Check with plotms that the data have been appropriately filled (Figure 8):

# In CASA
plotms(vis=id_ms, field=id_bp, antenna='ea05&ea02', 
       xaxis='freq', yaxis='amp', ydatacolumn='model')

Next, we redo the previous calibration using this new model information. Although the commands are the same as issued earlier, keep in mind that the model values for the bandpass calibrator have changed and, therefore, the results of these calibration calculations will differ:

# In CASA: phase only recalibration
gaincal(vis=id_ms, caltable='cal.ign.redo', 
        field=id_bp, spw='*:60~68', 
        gaintype='G', refant=id_ref, calmode='p', 
        solint='int', minsnr=3) 

# In CASA: residual delays recalibration
gaincal(vis=id_ms, caltable='cal.dly.redo', 
        gaintable=['cal.ign.redo'], 
        field=id_bp, spw='*:5~122', gaintype='K', 
        refant=id_ref, solint='inf', minsnr=3)

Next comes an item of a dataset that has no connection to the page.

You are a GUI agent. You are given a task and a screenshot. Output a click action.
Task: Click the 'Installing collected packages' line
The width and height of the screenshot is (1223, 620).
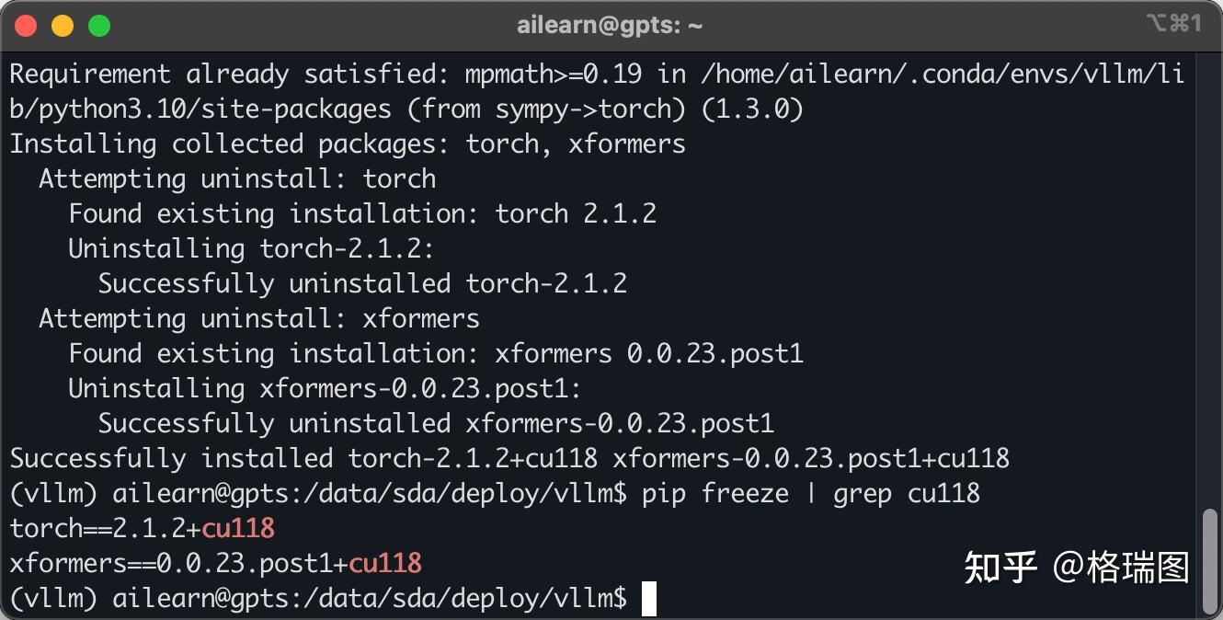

# In CASA: antenna bandpasses recalibration
bandpass(vis=id_ms, caltable='cal.bp.redo', 
         gaintable=['cal.ign.redo', 'cal.dly.redo'], 
         field=id_bp, refant=id_ref, solnorm=False, 
         bandtype='B', solint='inf')

Finally, we inspect these solutions (Figures 9a, 9b, 10a, and 10b; again note that antenna ea01 is fully flagged):

# In CASA - Figure 9a
plotms(vis='cal.bp.redo', xaxis='freq', yaxis='amp', 
       spw='0~31', iteraxis='antenna', coloraxis='spw')

#
plotms(vis='cal.bp.redo', xaxis='freq', yaxis='amp', 
       spw='32~63', iteraxis='antenna', coloraxis='spw')

#
plotms(vis='cal.bp.redo', xaxis='freq', yaxis='phase', 
       spw='0~31', iteraxis='antenna', coloraxis='spw', 
       plotrange=[-1,-1,-180,180])

#
plotms(vis='cal.bp.redo', xaxis='freq', yaxis='phase', 
       spw='32~63', iteraxis='antenna', coloraxis='spw', 
       plotrange=[-1,-1,-180,180])
They look virtually unchanged from the previous solutions with the exception that the amplitude scaling is corrected for the spectrum of the bandpass calibrator. We have the final version of our delay and bandpass calibration tables, cal.dly.redo and cal.bp.redo, which can be used for all subsequent calibration steps.